START Exercise materials

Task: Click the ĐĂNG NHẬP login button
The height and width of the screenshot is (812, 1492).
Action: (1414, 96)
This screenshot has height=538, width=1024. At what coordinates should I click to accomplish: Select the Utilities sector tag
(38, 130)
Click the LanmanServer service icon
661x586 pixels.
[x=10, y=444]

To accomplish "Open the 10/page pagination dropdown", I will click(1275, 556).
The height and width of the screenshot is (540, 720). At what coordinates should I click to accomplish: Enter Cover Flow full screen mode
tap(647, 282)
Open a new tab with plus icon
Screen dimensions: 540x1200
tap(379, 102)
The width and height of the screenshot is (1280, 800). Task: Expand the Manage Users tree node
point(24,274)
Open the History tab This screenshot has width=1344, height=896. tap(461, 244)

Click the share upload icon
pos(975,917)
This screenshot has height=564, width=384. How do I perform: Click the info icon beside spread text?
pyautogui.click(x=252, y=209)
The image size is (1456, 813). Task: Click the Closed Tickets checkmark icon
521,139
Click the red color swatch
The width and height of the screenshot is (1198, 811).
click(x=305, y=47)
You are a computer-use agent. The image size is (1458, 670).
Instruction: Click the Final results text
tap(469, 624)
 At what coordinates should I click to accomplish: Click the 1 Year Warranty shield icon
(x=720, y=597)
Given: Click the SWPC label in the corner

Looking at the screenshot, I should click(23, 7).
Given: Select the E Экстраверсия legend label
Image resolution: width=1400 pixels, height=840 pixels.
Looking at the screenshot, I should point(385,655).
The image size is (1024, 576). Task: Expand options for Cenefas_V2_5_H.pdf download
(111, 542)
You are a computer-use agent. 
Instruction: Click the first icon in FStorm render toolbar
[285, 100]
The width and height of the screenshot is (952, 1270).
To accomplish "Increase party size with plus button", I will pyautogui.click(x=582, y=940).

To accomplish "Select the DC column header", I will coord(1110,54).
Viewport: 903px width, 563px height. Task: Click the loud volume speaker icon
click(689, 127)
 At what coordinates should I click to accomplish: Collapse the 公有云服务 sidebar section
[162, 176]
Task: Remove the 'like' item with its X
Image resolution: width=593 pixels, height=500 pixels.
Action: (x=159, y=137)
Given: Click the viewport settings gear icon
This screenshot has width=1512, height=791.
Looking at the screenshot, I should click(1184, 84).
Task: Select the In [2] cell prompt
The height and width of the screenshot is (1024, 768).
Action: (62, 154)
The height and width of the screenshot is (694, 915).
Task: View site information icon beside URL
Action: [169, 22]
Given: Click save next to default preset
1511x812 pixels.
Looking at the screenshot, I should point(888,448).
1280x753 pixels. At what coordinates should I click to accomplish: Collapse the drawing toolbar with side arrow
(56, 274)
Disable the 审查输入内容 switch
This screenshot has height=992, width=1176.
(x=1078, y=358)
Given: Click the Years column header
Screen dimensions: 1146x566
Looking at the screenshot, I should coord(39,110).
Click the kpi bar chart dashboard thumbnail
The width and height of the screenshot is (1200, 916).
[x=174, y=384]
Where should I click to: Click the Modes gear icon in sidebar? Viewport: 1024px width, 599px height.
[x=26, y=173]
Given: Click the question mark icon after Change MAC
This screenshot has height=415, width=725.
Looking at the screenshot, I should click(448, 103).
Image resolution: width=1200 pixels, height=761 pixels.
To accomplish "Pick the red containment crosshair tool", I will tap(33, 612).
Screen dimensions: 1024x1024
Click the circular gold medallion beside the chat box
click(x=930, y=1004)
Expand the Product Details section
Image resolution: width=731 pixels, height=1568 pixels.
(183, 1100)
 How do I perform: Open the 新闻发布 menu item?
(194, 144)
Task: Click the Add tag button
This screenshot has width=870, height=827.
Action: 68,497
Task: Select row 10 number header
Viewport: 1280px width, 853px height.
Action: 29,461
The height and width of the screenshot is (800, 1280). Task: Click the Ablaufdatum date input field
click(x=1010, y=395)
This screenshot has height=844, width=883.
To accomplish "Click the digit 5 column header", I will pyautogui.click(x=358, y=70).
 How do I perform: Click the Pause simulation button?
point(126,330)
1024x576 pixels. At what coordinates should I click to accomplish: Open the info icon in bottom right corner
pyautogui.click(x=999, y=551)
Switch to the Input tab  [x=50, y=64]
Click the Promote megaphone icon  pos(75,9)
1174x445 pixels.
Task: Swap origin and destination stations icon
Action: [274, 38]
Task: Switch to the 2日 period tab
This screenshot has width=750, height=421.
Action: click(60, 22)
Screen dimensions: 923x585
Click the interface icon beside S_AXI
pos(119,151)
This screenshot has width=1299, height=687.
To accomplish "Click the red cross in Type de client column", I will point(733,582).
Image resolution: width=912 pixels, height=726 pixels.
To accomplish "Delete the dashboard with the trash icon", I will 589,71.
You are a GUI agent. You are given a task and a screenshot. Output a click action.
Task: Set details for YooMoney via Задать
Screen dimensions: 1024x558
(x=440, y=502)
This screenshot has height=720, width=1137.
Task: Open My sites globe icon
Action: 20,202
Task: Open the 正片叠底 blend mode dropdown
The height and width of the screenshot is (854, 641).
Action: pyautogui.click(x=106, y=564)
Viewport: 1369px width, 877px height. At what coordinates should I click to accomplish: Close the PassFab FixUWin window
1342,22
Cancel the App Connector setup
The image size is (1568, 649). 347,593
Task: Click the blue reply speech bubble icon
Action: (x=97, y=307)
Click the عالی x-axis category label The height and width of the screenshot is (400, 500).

END Exercise materials

_Requirement_. Go through the data and count every line where the word "computer" appears. Give only that count.

_Exercise result_. 2